We laid our way north on the seaside route. Before noon we were passing through the Thermopylae straits. In the afternoon we passed the beautiful contours of Olympos mountain and for a time my favourite myths of my childhood sprang to life. We were driving on historic territories. By evening we reached the town of Larissa where we took a room in a small hotel. The next night we spent in Saloniki. This town has been wonderful, especially the endless embankment with the famous White Tower. We were to turn east the next morning and go to Istanbul. However, our courage seemed to reach its end. Driving 500 miles there and back with a vast baggage on top of the car has not been attracting. We would let our visas be lost and turn straight north.

We liked Greece very much, all of us. We found it a country not only fascinating with ancient ruins, but its people, although they always cheated us to a certain extent, have also been kind, and we experienced no such thefts, as it was well known about Italy. Their food was excellent, both their main dishes and their sweets.

After taking our last meal in Greece in the form of a breakfast, we started to the frontier. Driving through took some time because of the long line of cars, but in one hour we have entered Yugoslavia. And we felt soon as if in Ethiopia. When we stopped to have our lunch in the car, a small child in rags rose beside the road and kept his hand out to ask for something. Only he did not say : "Mr, give money”, as it happened in Africa, he said something in Macedonian. And it has not been 1991, it has been 1981 still.

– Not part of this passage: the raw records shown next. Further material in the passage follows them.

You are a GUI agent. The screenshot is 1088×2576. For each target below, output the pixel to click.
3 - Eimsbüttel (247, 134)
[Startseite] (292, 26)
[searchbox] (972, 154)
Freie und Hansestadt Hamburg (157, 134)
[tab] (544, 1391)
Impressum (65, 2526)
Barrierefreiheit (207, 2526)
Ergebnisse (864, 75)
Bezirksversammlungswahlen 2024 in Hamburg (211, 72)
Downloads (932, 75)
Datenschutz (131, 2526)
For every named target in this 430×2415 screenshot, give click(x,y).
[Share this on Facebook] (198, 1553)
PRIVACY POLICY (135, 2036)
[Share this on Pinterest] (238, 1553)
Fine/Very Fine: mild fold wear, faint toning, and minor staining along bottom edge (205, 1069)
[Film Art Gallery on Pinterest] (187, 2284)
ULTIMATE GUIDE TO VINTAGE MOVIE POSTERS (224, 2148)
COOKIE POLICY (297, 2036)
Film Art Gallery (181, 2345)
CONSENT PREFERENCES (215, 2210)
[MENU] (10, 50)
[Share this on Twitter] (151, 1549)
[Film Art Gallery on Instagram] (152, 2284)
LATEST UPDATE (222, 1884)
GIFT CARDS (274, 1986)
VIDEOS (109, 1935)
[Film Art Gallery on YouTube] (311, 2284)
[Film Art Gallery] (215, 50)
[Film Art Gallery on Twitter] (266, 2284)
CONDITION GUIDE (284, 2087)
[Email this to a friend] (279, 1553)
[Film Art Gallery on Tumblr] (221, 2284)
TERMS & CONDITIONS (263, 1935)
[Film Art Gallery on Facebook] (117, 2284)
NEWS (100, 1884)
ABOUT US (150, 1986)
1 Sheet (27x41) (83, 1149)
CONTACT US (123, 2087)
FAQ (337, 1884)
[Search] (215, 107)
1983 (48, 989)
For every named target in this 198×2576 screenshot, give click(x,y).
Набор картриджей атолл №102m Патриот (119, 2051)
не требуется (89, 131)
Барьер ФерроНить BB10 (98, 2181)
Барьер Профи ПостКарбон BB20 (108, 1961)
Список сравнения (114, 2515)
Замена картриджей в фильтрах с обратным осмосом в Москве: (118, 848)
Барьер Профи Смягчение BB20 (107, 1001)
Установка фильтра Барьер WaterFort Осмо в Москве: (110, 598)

We reached Belgrade at the afternoon of the next day and we had enough time to discover old and new town both. The old town with the fortress is a sentimental journey for us Hungarians. It was a Hungarian border fortress upto the end of our independence. In 1456 it was here that Janos Hunyadi defeated sultan Mourad and stopped Turkish progress for 50 years. He died there in the same year from the Plague and bells at 12 o’clock commemorate his death.